Un figlio che deve continuare ad affermarsi e a brillare, perché ora, al di là di questi indizi, che possono essere reali, oppure soggettivi (illusori?), l’intrattenimento realizzato da “Mission: Impossible – Dead Reckoning: Parte Uno” è chiaramente di un livello superiore, rispetto alla concorrenza. Gli inseguimenti, i depistaggi, la sequenza sul treno nel finale, si mangiano di netto qualunque blockbuster uscito di recente, tenendo lo spettatore incollato alla poltrona, col fiato sospeso, pronto a stropicciarsi gli occhi.
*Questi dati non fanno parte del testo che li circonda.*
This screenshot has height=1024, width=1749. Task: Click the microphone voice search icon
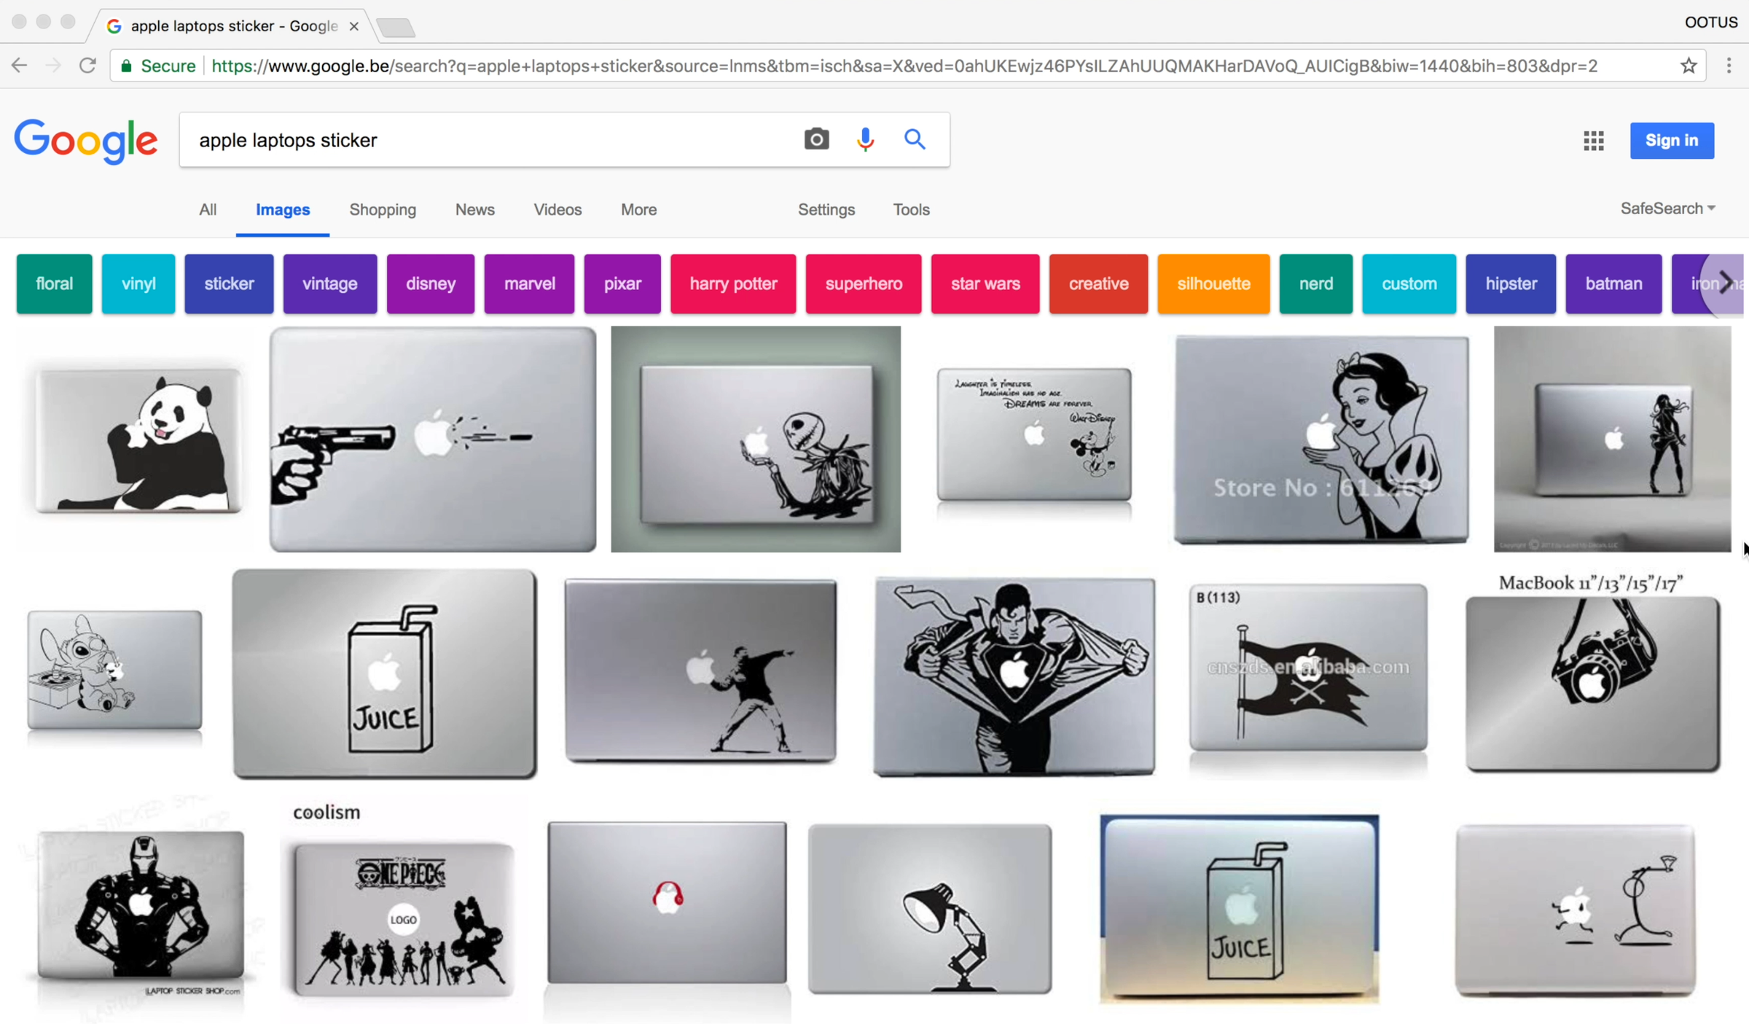pos(865,139)
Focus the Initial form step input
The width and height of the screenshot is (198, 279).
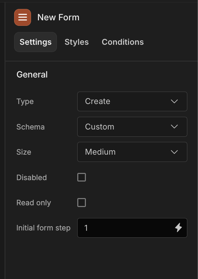coord(132,228)
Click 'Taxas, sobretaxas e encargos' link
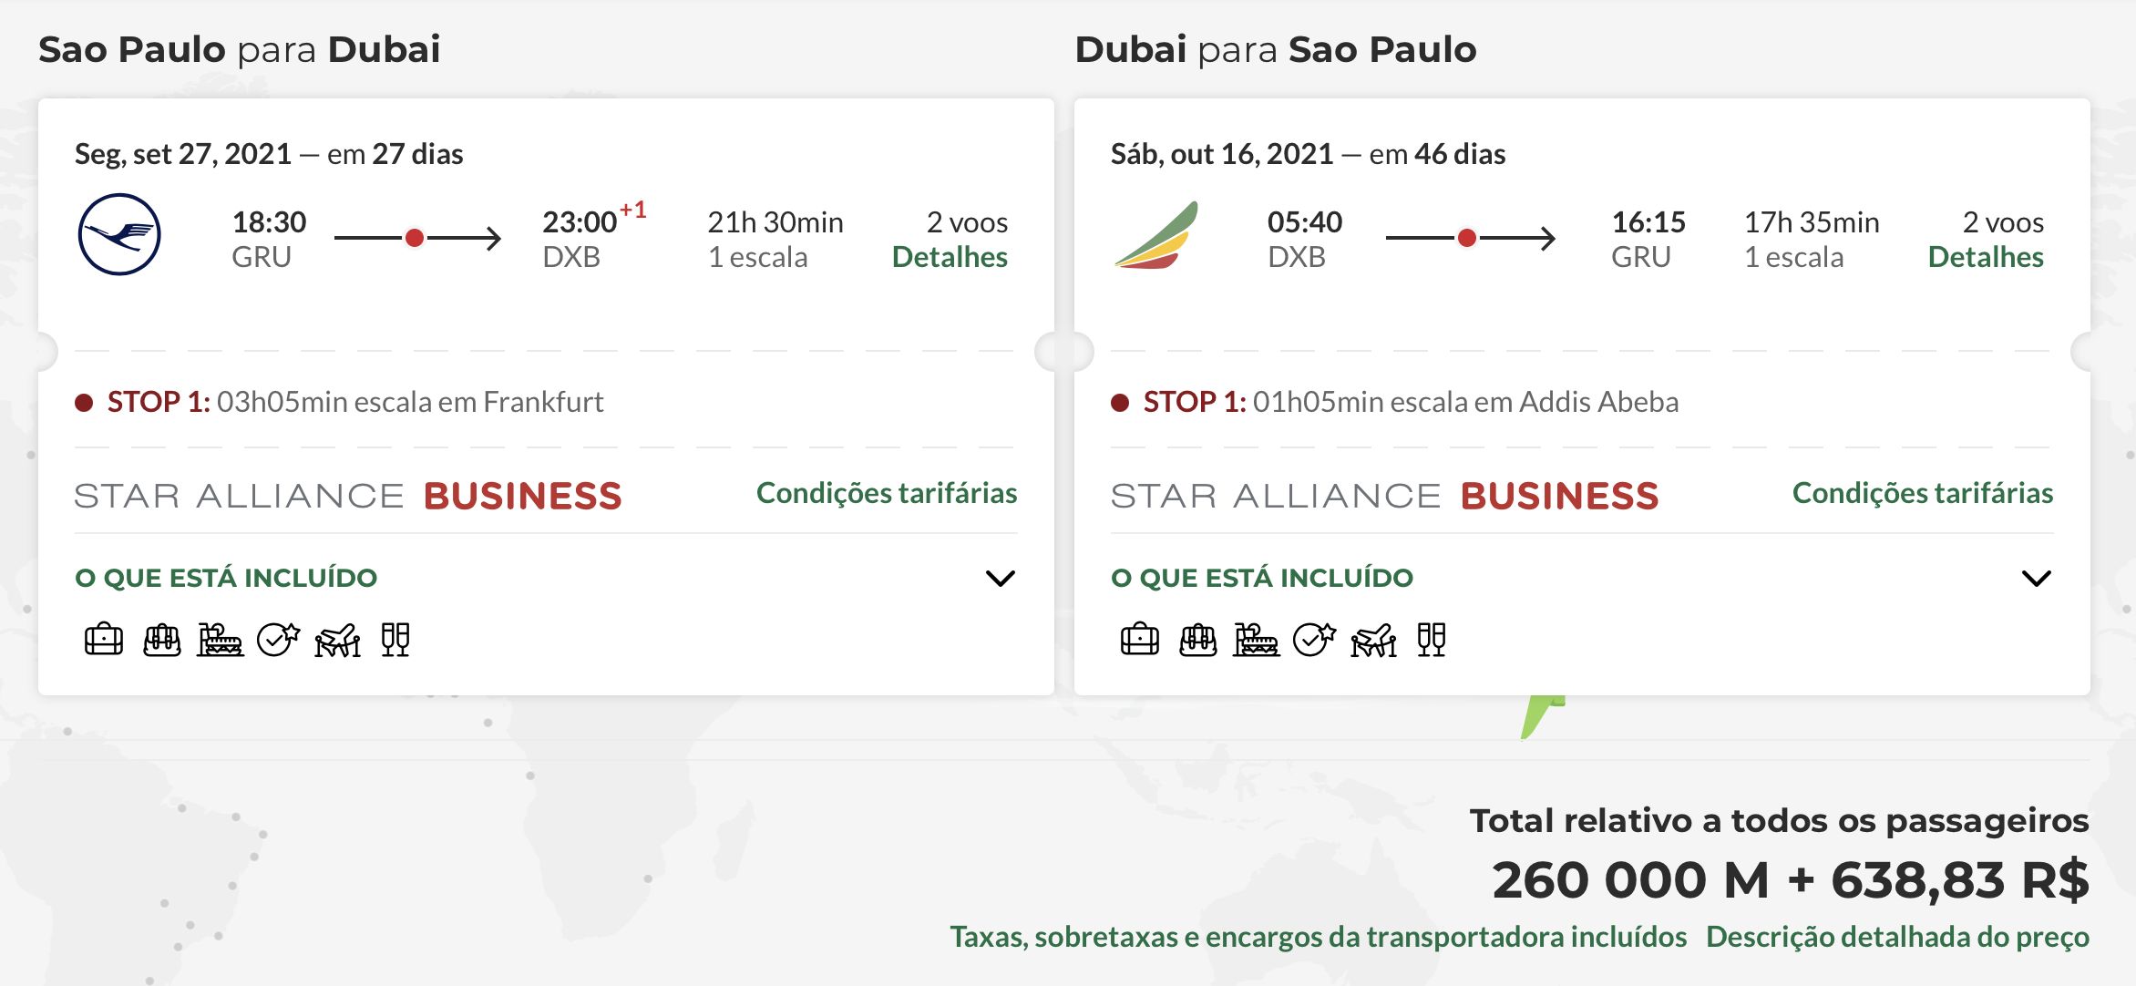Viewport: 2136px width, 986px height. [x=1319, y=937]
Merito di una vecchia scuola (una scuola che non ha dismesso l'analogico, tanto per restare in tema) – che comprende pure i folli stunt di Cruise – che ama l’arte e il mestiere del cinema, rispettando noi che andiamo in sala e impegnandosi affinché il divertimento resti sospeso ai massimi livelli.

E così, uscendo dalla sala, mentre riflettevo sul fatto che l’Intelligenza Artificiale (o l’Entità, come viene chiamata) è un nemico poco cinematografico, secondo me, e che forse un bastardo classico mi avrebbe potuto regalare un pizzico di entusiasmo in più, mi rendevo conto di come, comunque, adesso, una storia come questa sia la più coerente e la più legittima da raccontare.
Perché il mondo sta cambiando e, forse, c'è chi non vuole, o non riesce ad accorgersene. Mentre è bene che tutti ne prendiamo atto, per sapere, quantomeno, dove sarà la parte giusta.
Quella in cui, ad accoglierci, troveremo sicuramente lui, Ethan Hunt.